The authors acknowledge the valuable comments of the reviewers.

Reviewer 2:

This paper deals with a Multi-input multi-output (MIMO) filter bank multi-carrier (FBMC) underwater acoustic multimedia transmission architecture (UAMTA). The proposed UAMTA considers 2 x 2 direct mapping (DM) transmission mechanism, (2000, 1000) low-density parity-check code (LDPC) encoder, a power assignment mechanism, an object-composition petri net (OCPN) mechanism, adaptively binary phase shift keying (BPSK) modulation and 4-offset quadrature amplitude modulation (OQAM) methods. Simulation results show that the proposed 2 x 2 DM-based MIMO-FBMC transmission architecture is suitable for underwater multimedia communication.

After my own reading, I have the following comments before this paper is accepted, and major revision is recommended.

[1] The author should rewrite the abstract as an overall summary of the paper. In particular, the author needs to add more to the underwater multimedia transmission power allocation algorithm proposed in this paper.

The abstract has been rewritten.

Please refer the abstract section.

[2] SNIR is mentioned in Figure 1 of this paper. The author needs to write the full name of the SNIR. And there is only a transmitter structure, no receiver structure. I wonder what the receiver structure is.

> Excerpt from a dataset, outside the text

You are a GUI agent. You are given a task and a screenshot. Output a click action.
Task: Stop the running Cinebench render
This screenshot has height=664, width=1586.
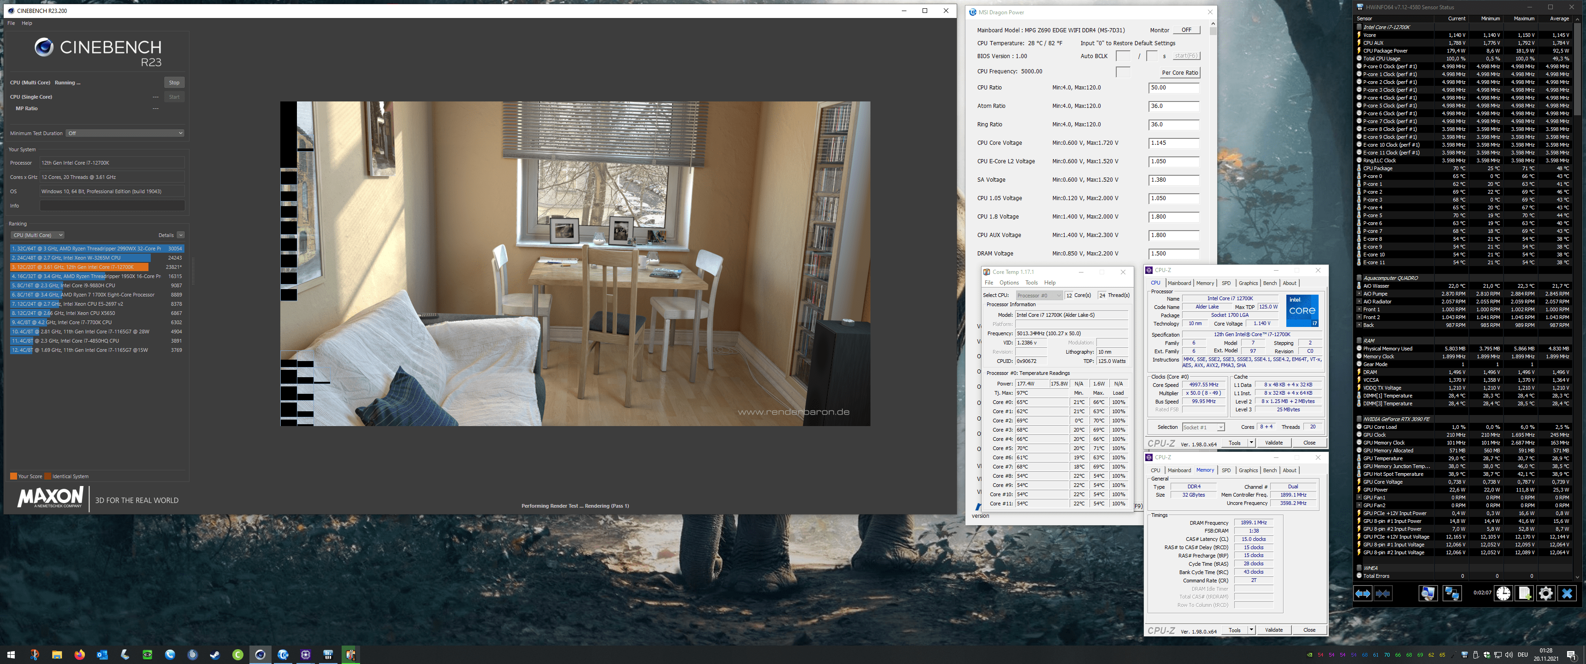point(174,83)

SNIR has been revised to Signal-to-noise ratio (SNR) in Figure 1. The receiver structure has the inverse function of the transmitter structure. The 2 x 2 DM-based MIMO-FBMC received multimedia packets were demodulated using a 2 x 2 DM-based MIMO-FBMC demodulator, and the 2 x 2 DM-based MIMO-FBMC multimedia demodulation packets were extracted as output. The 2 x 2 DM-based MIMO-FBMC multimedia demodulation packets were the inputs to the adaptive BPSK/4OQAM demodulator, and the adaptive BPSK/4OQAM multimedia demodulation packets were extracted as output. The adaptive BPSK/4OQAM multimedia demodulation packets were the inputs to (2000,1000) LDPC decoders, and the voice, image, and data multimedia LDPC decoding signals were extracted as output.

[3] There is ‘2 UAMTA’ in line 149. I wonder what it means.

UAMTA has been revised to underwater acoustic multimedia communication architecture (UAMCA).

[4] There is a sentence in line 197 that the MIMO-FBMC channel estimation is assumed. I don't know what it means. Does it mean complete of channel estimation process?

The MIMO-FBMC channel estimation is assumed’ has been deleted. The MIMO-FBMC multipath path channel coefficients with channel estimation errors are inputted to the proposed simulation system, and the proposed system do not include channel estimation method.

[5] This paper considers 2x2 DM transmission mechanism, (2000, 1000) LDPC encoder, a power assignment mechanism, an OCPN mechanism, adaptively BPSK modulation and 4-OQAM methods. I think it is necessary to explain clearly what the new proposal is.

Please refer the abstract section.

[6] From the simulation results, the advantages of the proposed algorithm are not clear. If the channel estimation error rate is high, it is not surprising that the performance of the communication system is poor. Simulation results should be added to clearly show the advantages of the proposed technique.

Please refer the abstract section. In addition, the details performance of the proposed system has been demonstrated in the simulation section.

Author Response File: Author Response.doc

Round 2

Reviewer 2 Report

The autrhor has modified these problems I have mentioned. The paper feels better now.